- Education: LMU Munich
- Scientific career
- Fields: Molecular Biology
- Workplaces: John Innes Centre

= Myriam Charpentier =

British molecular biologist

Myriam Charpentier is a molecular biologist, who specialises in cell and developmental biology at the John Innes Centre, Norwich. Charpentier studies the environmental and biological stimulus of nuclear calcium signalling in plants.

She obtained her PhD in Plant Molecular Biology from LMU Munich. Following this, Charpentier joined the John Innes Centre in 2009, and became a David Philips fellow and group leader in 2017.

Charpentier investigates what produces calcium oscillations and how calcium channels affect plant development and has published extensively on this topic. Nuclear calcium machinery is common to all land plants, her laboratory is exploring how this has evolved and functions across different species. Dr. Charpentier has also published on topics including the dynamic organisation of the nucleus, and on legume symbiosis and nitrogen fixation.

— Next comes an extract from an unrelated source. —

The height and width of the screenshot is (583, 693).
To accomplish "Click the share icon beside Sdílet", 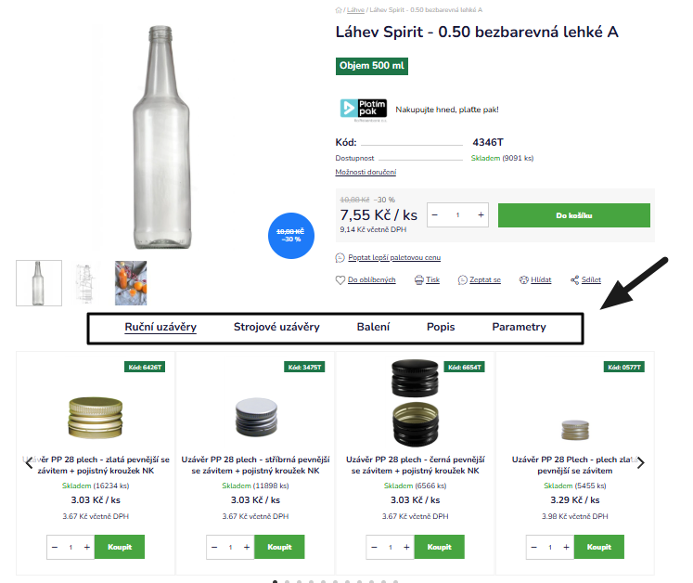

Charpentier's work with Giles Oldroyd led to the discovery of cyclic nucleotide–gated ion channel 15s (CNGS15s). These proteins are key in the process to move calcium into the nucleus, an important part of the signal to the plant that nitrogen-fixing bacteria are in the soil nearby.

More recently, in 2019, Charpentier's group discovered that nuclear calcium signalling plays another important role in plant roots, besides symbiosis. Her team showed that calcium can be released by the nucleus of root apical meristem – the region of the growing root. Using genetic approaches, the team could modulate nuclear calcium signatures to obtain longer or shorter roots in the model organism Arabidopsis thaliana.